-- SUPPLIED DATA --
*** Block opens ***
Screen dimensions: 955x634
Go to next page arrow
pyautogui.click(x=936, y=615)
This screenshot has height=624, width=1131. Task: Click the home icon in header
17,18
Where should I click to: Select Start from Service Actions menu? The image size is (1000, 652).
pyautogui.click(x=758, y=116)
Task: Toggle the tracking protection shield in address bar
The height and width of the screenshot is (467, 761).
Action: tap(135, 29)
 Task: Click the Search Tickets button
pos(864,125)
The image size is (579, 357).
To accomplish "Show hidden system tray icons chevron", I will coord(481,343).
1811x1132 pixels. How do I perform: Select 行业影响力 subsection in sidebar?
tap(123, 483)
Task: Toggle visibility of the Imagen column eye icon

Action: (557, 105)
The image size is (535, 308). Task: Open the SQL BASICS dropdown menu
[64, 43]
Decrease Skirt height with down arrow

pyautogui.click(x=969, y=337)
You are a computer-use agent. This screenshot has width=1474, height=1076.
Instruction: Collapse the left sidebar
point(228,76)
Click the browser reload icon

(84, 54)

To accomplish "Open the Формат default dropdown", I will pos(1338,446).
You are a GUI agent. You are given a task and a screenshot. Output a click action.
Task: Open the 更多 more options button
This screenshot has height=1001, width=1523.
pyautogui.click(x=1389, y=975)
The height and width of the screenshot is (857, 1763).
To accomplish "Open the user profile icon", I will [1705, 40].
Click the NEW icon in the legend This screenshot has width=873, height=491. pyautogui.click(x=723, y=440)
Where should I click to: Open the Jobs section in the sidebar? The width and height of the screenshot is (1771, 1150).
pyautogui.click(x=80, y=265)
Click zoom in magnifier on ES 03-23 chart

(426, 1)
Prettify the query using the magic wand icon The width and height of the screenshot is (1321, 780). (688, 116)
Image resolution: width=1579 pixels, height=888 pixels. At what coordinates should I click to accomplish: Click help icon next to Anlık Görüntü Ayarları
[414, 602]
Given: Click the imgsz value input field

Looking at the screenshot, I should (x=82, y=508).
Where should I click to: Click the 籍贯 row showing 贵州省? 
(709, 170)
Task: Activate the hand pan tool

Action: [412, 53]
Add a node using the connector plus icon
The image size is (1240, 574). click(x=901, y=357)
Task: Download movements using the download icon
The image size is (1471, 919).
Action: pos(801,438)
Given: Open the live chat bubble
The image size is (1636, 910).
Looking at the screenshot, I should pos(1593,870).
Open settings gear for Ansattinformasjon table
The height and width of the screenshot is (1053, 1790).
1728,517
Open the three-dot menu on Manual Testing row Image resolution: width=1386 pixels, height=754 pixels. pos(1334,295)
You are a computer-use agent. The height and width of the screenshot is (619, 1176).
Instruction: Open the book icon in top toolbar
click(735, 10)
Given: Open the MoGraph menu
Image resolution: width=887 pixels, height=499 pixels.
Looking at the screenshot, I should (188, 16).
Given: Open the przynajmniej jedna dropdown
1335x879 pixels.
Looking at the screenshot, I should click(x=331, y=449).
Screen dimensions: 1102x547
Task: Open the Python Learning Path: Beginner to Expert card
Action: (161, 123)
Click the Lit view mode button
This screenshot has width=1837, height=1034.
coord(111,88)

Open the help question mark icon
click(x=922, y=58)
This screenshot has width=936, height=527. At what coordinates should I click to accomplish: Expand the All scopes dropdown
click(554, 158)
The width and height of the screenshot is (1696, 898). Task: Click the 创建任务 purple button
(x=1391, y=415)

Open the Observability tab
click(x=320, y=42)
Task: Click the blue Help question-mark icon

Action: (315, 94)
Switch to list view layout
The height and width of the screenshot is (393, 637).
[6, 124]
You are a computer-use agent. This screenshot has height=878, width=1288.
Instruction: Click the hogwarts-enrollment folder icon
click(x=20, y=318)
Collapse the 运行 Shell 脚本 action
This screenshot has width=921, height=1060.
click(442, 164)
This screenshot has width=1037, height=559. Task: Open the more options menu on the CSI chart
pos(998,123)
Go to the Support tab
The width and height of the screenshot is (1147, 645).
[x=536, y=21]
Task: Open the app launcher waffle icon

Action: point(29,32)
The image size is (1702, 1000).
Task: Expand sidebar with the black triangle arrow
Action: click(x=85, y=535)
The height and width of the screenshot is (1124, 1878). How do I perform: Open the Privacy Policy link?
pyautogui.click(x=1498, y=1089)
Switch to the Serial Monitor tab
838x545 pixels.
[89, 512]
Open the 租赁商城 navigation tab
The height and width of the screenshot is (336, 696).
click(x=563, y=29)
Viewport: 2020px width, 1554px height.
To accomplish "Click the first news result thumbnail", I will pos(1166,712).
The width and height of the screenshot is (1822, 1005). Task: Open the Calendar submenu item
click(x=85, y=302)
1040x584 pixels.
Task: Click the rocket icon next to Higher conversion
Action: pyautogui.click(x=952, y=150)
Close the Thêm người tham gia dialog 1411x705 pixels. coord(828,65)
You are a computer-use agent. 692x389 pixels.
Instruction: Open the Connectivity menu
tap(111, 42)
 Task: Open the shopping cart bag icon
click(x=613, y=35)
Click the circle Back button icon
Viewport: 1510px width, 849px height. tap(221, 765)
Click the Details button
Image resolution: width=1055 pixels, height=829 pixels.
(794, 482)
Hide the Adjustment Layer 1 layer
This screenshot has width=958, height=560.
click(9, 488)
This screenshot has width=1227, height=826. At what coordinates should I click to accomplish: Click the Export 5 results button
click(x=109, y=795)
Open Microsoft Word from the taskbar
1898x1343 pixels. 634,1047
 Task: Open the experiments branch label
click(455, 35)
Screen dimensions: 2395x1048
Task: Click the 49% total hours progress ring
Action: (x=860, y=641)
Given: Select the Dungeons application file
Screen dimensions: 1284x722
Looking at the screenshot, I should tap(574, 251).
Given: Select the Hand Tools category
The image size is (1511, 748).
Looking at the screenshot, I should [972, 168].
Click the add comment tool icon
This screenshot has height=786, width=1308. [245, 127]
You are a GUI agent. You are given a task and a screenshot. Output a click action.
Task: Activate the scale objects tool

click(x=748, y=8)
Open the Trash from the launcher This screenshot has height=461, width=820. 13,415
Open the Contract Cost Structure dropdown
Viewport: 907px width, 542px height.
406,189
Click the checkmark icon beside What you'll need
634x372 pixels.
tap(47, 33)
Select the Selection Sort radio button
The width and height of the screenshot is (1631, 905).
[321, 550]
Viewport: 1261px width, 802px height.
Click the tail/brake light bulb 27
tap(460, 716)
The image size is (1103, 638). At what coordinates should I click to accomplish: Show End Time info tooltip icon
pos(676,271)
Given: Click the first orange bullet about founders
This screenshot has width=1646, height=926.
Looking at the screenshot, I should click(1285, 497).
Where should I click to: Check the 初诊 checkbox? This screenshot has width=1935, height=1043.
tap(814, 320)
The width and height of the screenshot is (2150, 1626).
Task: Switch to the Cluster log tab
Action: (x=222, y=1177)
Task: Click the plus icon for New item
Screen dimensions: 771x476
*** Block closes ***
For this exercise, give the entries above again with no difference at all.

-- WRITTEN RESPONSE --
Screen dimensions: 955x634
Go to next page arrow
pyautogui.click(x=936, y=615)
This screenshot has height=624, width=1131. Task: Click the home icon in header
17,18
Where should I click to: Select Start from Service Actions menu? The image size is (1000, 652).
pyautogui.click(x=758, y=116)
Task: Toggle the tracking protection shield in address bar
The height and width of the screenshot is (467, 761).
Action: tap(135, 29)
 Task: Click the Search Tickets button
pos(864,125)
The image size is (579, 357).
To accomplish "Show hidden system tray icons chevron", I will coord(481,343).
1811x1132 pixels. How do I perform: Select 行业影响力 subsection in sidebar?
tap(123, 483)
Task: Toggle visibility of the Imagen column eye icon

Action: (557, 105)
The image size is (535, 308). Task: Open the SQL BASICS dropdown menu
[64, 43]
Decrease Skirt height with down arrow

pyautogui.click(x=969, y=337)
You are a computer-use agent. This screenshot has width=1474, height=1076.
Instruction: Collapse the left sidebar
point(228,76)
Click the browser reload icon

(84, 54)

To accomplish "Open the Формат default dropdown", I will pos(1338,446).
You are a GUI agent. You are given a task and a screenshot. Output a click action.
Task: Open the 更多 more options button
This screenshot has height=1001, width=1523.
pyautogui.click(x=1389, y=975)
The height and width of the screenshot is (857, 1763).
To accomplish "Open the user profile icon", I will [1705, 40].
Click the NEW icon in the legend This screenshot has width=873, height=491. pyautogui.click(x=723, y=440)
Where should I click to: Open the Jobs section in the sidebar? The width and height of the screenshot is (1771, 1150).
pyautogui.click(x=80, y=265)
Click zoom in magnifier on ES 03-23 chart

(426, 1)
Prettify the query using the magic wand icon The width and height of the screenshot is (1321, 780). (688, 116)
Image resolution: width=1579 pixels, height=888 pixels. At what coordinates should I click to accomplish: Click help icon next to Anlık Görüntü Ayarları
[414, 602]
Given: Click the imgsz value input field

Looking at the screenshot, I should (x=82, y=508).
Where should I click to: Click the 籍贯 row showing 贵州省? 
(709, 170)
Task: Activate the hand pan tool

Action: [412, 53]
Add a node using the connector plus icon
The image size is (1240, 574). click(x=901, y=357)
Task: Download movements using the download icon
The image size is (1471, 919).
Action: pos(801,438)
Given: Open the live chat bubble
The image size is (1636, 910).
Looking at the screenshot, I should pos(1593,870).
Open settings gear for Ansattinformasjon table
The height and width of the screenshot is (1053, 1790).
1728,517
Open the three-dot menu on Manual Testing row Image resolution: width=1386 pixels, height=754 pixels. pos(1334,295)
You are a computer-use agent. The height and width of the screenshot is (619, 1176).
Instruction: Open the book icon in top toolbar
click(735, 10)
Given: Open the MoGraph menu
Image resolution: width=887 pixels, height=499 pixels.
Looking at the screenshot, I should (188, 16).
Given: Open the przynajmniej jedna dropdown
1335x879 pixels.
Looking at the screenshot, I should click(x=331, y=449).
Screen dimensions: 1102x547
Task: Open the Python Learning Path: Beginner to Expert card
Action: (161, 123)
Click the Lit view mode button
This screenshot has width=1837, height=1034.
coord(111,88)

Open the help question mark icon
click(x=922, y=58)
This screenshot has width=936, height=527. At what coordinates should I click to accomplish: Expand the All scopes dropdown
click(554, 158)
The width and height of the screenshot is (1696, 898). Task: Click the 创建任务 purple button
(x=1391, y=415)

Open the Observability tab
click(x=320, y=42)
Task: Click the blue Help question-mark icon

Action: (315, 94)
Switch to list view layout
The height and width of the screenshot is (393, 637).
[6, 124]
You are a computer-use agent. This screenshot has height=878, width=1288.
Instruction: Click the hogwarts-enrollment folder icon
click(x=20, y=318)
Collapse the 运行 Shell 脚本 action
This screenshot has width=921, height=1060.
click(442, 164)
This screenshot has width=1037, height=559. Task: Open the more options menu on the CSI chart
pos(998,123)
Go to the Support tab
The width and height of the screenshot is (1147, 645).
[x=536, y=21]
Task: Open the app launcher waffle icon

Action: point(29,32)
The image size is (1702, 1000).
Task: Expand sidebar with the black triangle arrow
Action: click(x=85, y=535)
The height and width of the screenshot is (1124, 1878). How do I perform: Open the Privacy Policy link?
pyautogui.click(x=1498, y=1089)
Switch to the Serial Monitor tab
838x545 pixels.
[89, 512]
Open the 租赁商城 navigation tab
The height and width of the screenshot is (336, 696).
click(x=563, y=29)
Viewport: 2020px width, 1554px height.
To accomplish "Click the first news result thumbnail", I will pos(1166,712).
The width and height of the screenshot is (1822, 1005). Task: Open the Calendar submenu item
click(x=85, y=302)
1040x584 pixels.
Task: Click the rocket icon next to Higher conversion
Action: pyautogui.click(x=952, y=150)
Close the Thêm người tham gia dialog 1411x705 pixels. coord(828,65)
You are a computer-use agent. 692x389 pixels.
Instruction: Open the Connectivity menu
tap(111, 42)
 Task: Open the shopping cart bag icon
click(x=613, y=35)
Click the circle Back button icon
Viewport: 1510px width, 849px height. tap(221, 765)
Click the Details button
Image resolution: width=1055 pixels, height=829 pixels.
(794, 482)
Hide the Adjustment Layer 1 layer
This screenshot has width=958, height=560.
click(9, 488)
This screenshot has width=1227, height=826. At what coordinates should I click to accomplish: Click the Export 5 results button
click(x=109, y=795)
Open Microsoft Word from the taskbar
1898x1343 pixels. 634,1047
 Task: Open the experiments branch label
click(455, 35)
Screen dimensions: 2395x1048
Task: Click the 49% total hours progress ring
Action: (x=860, y=641)
Given: Select the Dungeons application file
Screen dimensions: 1284x722
Looking at the screenshot, I should tap(574, 251).
Given: Select the Hand Tools category
The image size is (1511, 748).
Looking at the screenshot, I should [972, 168].
Click the add comment tool icon
This screenshot has height=786, width=1308. [245, 127]
You are a GUI agent. You are given a task and a screenshot. Output a click action.
Task: Activate the scale objects tool

click(x=748, y=8)
Open the Trash from the launcher This screenshot has height=461, width=820. 13,415
Open the Contract Cost Structure dropdown
Viewport: 907px width, 542px height.
406,189
Click the checkmark icon beside What you'll need
634x372 pixels.
tap(47, 33)
Select the Selection Sort radio button
The width and height of the screenshot is (1631, 905).
[321, 550]
Viewport: 1261px width, 802px height.
Click the tail/brake light bulb 27
tap(460, 716)
The image size is (1103, 638). At what coordinates should I click to accomplish: Show End Time info tooltip icon
pos(676,271)
Given: Click the first orange bullet about founders
This screenshot has width=1646, height=926.
Looking at the screenshot, I should click(1285, 497).
Where should I click to: Check the 初诊 checkbox? This screenshot has width=1935, height=1043.
tap(814, 320)
The width and height of the screenshot is (2150, 1626).
Task: Switch to the Cluster log tab
Action: (x=222, y=1177)
Task: Click the plus icon for New item
Screen dimensions: 771x476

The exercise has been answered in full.